━━ Data for processing

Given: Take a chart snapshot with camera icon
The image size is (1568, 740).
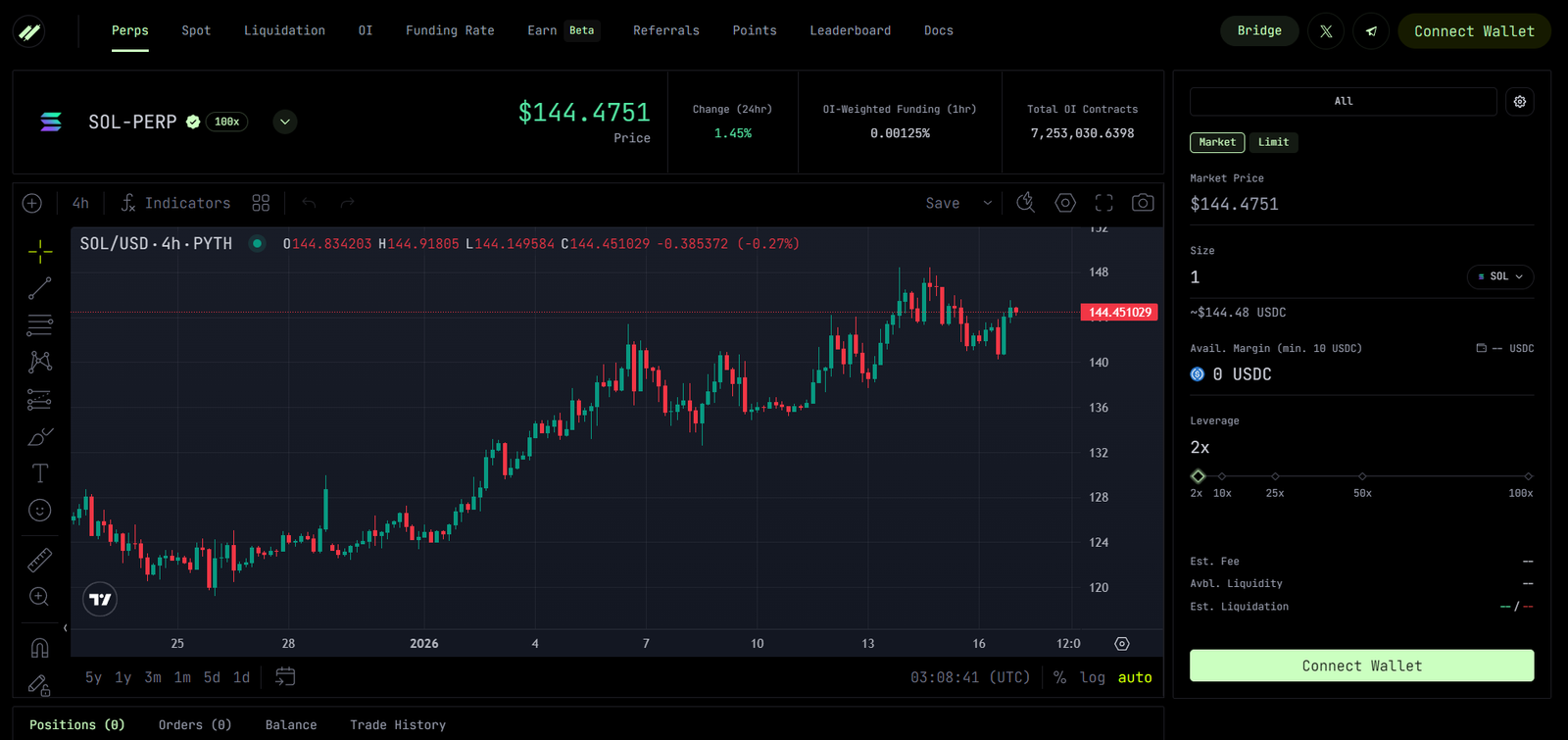Looking at the screenshot, I should (1142, 203).

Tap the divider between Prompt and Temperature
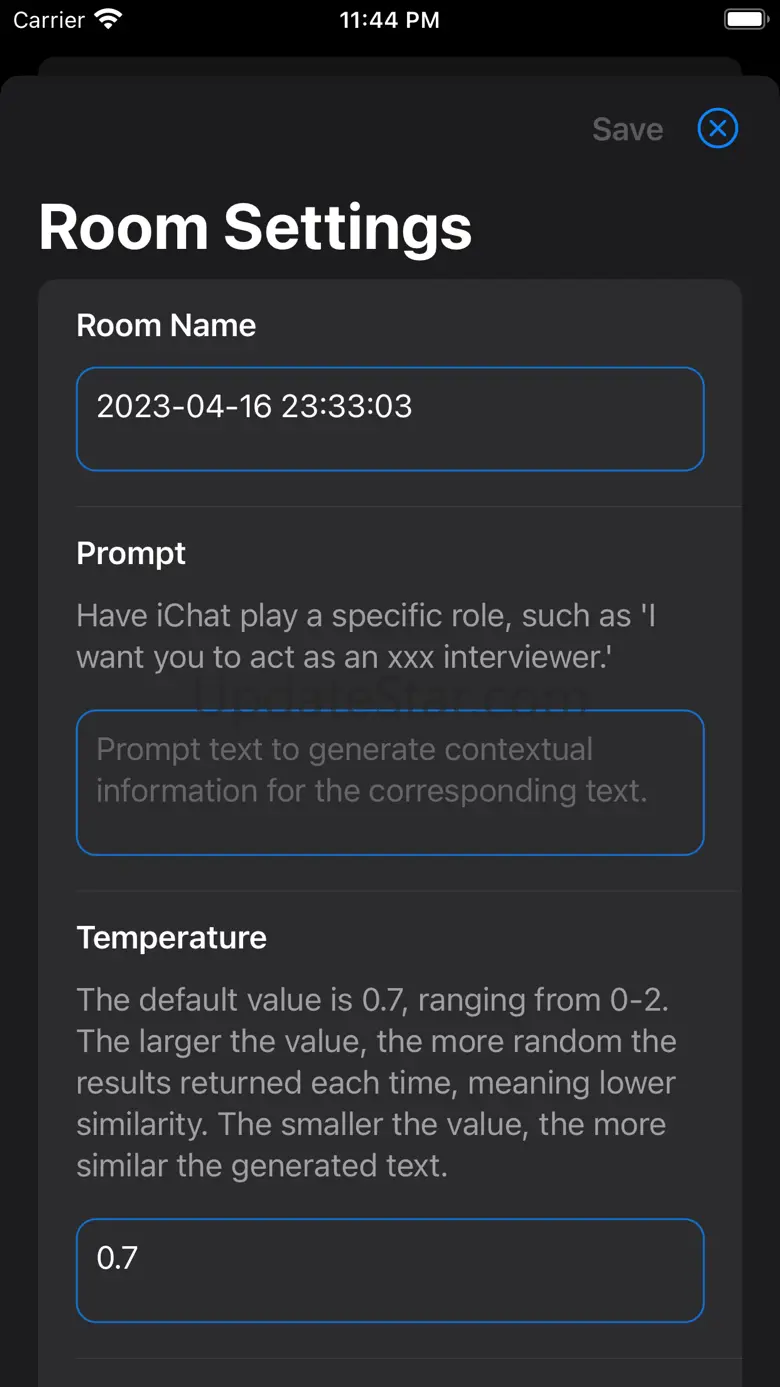(x=390, y=891)
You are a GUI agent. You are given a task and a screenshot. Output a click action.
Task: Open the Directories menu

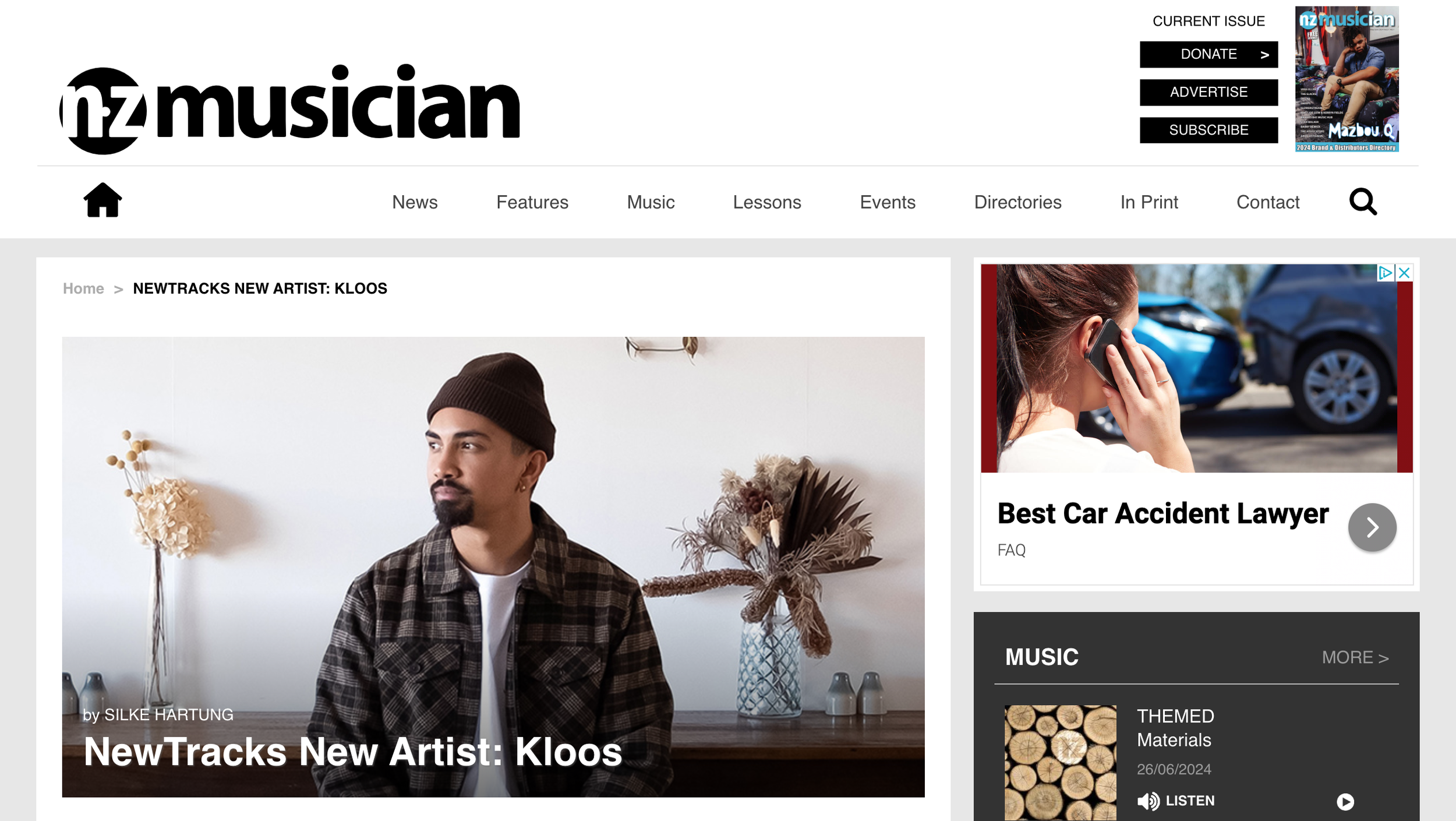pyautogui.click(x=1017, y=202)
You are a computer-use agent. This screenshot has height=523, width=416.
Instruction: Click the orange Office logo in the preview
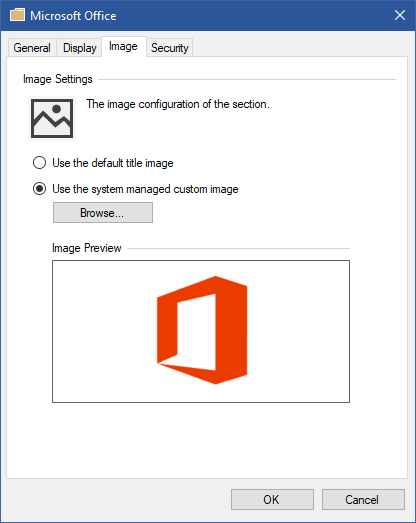pyautogui.click(x=202, y=330)
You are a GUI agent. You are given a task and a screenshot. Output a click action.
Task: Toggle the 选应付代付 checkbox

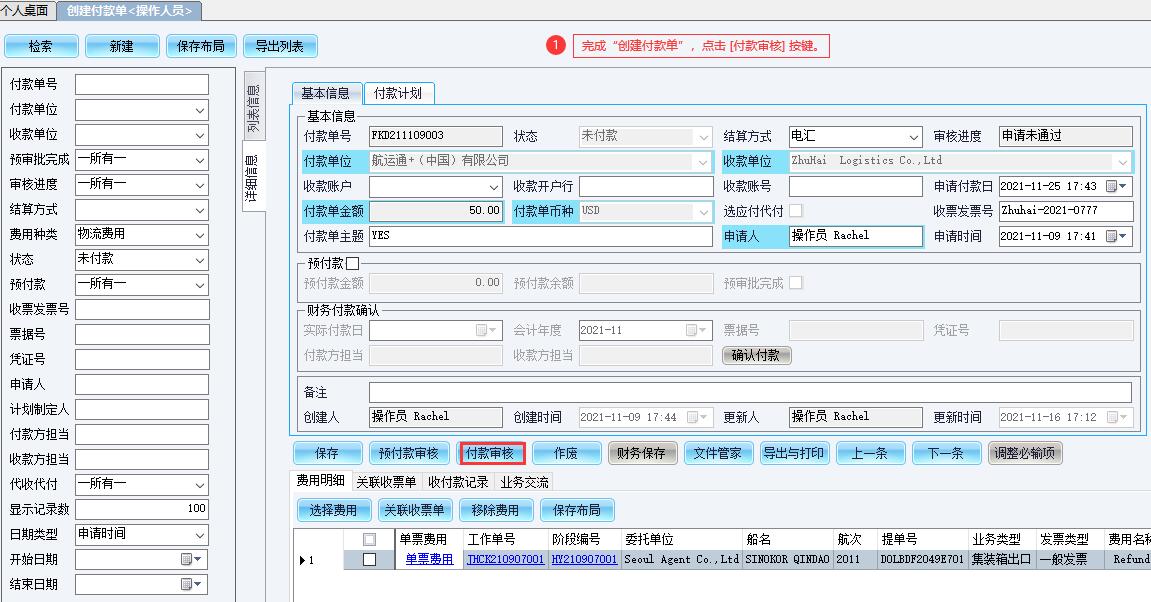tap(796, 211)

━━━━

**Work instructions:**
Your answer must be an exact copy of the records, without the pictures.

**Exercise solution:**
Given: Take a chart snapshot with camera icon
The image size is (1568, 740).
Looking at the screenshot, I should (1142, 203).

Tap the divider between Prompt and Temperature
(x=390, y=891)
You are a GUI agent. You are given a task and a screenshot. Output a click action.
Task: Open the Directories menu

pyautogui.click(x=1017, y=202)
You are a computer-use agent. This screenshot has height=523, width=416.
Instruction: Click the orange Office logo in the preview
pyautogui.click(x=202, y=330)
You are a GUI agent. You are given a task and a screenshot. Output a click action.
Task: Toggle the 选应付代付 checkbox

tap(796, 211)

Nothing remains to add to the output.